CENTENAIRE DE LA NAISSANCE
DE GABRIELE D’ANNUNZIO
célébré à Pescara, le 2 octobre 1963
La France et l’Italie doivent s’unir dans la même admiration pour celui qui se disait autant de France que d’Italie, pour celui dont toute la vie fut un chant d’amour passionné s’élevant vers la Beauté.
L’Académie française est heureuse de s’associer aux cérémonies destinées à commémorer la naissance d’un des plus grands poètes de la latinité.
C’est ici, il y a cent ans, que naissait Gabriele d’Annunzio, homme exceptionnel qui sut réaliser « l’intime Union de l’Art et de la Vie ».

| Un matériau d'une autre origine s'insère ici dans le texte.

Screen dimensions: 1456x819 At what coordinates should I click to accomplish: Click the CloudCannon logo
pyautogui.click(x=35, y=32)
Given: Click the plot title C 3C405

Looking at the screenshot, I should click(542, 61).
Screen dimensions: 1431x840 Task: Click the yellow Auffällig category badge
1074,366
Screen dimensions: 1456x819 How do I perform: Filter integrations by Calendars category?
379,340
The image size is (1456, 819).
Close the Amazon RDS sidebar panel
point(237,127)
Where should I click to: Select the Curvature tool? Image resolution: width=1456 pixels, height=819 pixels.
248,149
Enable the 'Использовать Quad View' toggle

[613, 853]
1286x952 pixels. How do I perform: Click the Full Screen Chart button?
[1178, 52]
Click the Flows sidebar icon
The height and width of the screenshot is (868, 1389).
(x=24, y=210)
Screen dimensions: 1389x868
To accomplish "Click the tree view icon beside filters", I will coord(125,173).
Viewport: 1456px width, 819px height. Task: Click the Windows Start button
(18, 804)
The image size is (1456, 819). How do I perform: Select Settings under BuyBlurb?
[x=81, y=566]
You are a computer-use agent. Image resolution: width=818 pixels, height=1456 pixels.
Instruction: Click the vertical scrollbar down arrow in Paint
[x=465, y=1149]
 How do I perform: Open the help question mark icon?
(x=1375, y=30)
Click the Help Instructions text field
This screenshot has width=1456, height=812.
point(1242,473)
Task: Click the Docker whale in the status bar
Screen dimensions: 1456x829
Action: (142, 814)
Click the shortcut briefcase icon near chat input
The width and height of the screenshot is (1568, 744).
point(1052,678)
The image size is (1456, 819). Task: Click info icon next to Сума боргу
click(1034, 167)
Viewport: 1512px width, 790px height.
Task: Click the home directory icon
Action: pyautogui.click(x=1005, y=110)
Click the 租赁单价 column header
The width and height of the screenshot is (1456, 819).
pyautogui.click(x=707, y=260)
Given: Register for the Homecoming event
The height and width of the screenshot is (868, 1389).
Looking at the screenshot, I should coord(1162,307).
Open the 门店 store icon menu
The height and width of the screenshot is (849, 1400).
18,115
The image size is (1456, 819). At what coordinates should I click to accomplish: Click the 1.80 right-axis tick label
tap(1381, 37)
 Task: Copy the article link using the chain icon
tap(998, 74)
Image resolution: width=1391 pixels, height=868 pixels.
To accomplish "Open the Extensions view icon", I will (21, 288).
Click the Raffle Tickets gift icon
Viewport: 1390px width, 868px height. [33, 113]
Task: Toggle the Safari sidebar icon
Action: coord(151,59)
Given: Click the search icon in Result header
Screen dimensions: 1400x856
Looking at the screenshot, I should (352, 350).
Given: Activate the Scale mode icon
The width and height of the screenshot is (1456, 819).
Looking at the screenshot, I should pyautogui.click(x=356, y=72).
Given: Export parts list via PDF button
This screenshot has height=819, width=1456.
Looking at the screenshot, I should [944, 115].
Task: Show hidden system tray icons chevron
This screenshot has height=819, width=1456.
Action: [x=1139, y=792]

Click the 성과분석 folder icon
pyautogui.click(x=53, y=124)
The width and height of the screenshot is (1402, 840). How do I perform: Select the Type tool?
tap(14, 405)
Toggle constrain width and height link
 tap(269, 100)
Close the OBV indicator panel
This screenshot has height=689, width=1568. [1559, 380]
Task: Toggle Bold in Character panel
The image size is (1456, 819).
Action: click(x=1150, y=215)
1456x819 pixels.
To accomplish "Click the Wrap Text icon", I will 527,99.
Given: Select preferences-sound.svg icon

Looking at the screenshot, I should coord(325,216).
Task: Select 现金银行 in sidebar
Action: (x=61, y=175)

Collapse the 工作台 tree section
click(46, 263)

Son ardeur passionnée, ses efforts constants pour se surpasser soi-même, son exaltation devant toutes les manifestations de la beauté, son amour de l’amour, son verbe qui magnifiait, en les transposant sur un mode lyrique, personnages et événements, faisaient de lui un des hommes les plus passionnants du monde latin.
Créer dans la joie, tendre sans cesse son énergie comme on bande un arc pour atteindre le but désiré, voilà ce que proposait aux jeunes, dans un style exaltant, celui que ses fidèles appelaient « l’Animateur ».
Il avait la conviction qu’à notre époque, aussi bien que dans le passé, « tout homme intelligent a le pouvoir de se créer dans la vie sa belle fable ». On y parvient, disait-il, en contemplant le monde avec des yeux neufs, en rêvant et en pensant avec une âme neuve. Ces mots, dans Le Feu, à propos de la Duse, sont significatifs : « Stelio paraissait enivré d’elle, du soleil, de l’herbe, du ciel divin, comme de choses jamais vues, jamais possédées. »
Il ne cessait d’affirmer que l’homme doit exhausser son âme au-dessus du niveau commun. En chacun de nous, disait-il, doit demeurer l’aspiration à « dépasser l’étroitesse de l’existence commune pour vivre une vie plus ardente ».
Si, pendant un quart de siècle, d’Annunzio fut quelque peu oublié, c’est que les hommes, lassés d’espoirs trop souvent déçus, n’eurent plus qu’une conception sans idéal de la condition humaine. Mais voici que le génie de d’Annunzio réapparaît dans toute la gloire qu’il avait rêvée quand il voulait être appelé le « Maître du Feu. »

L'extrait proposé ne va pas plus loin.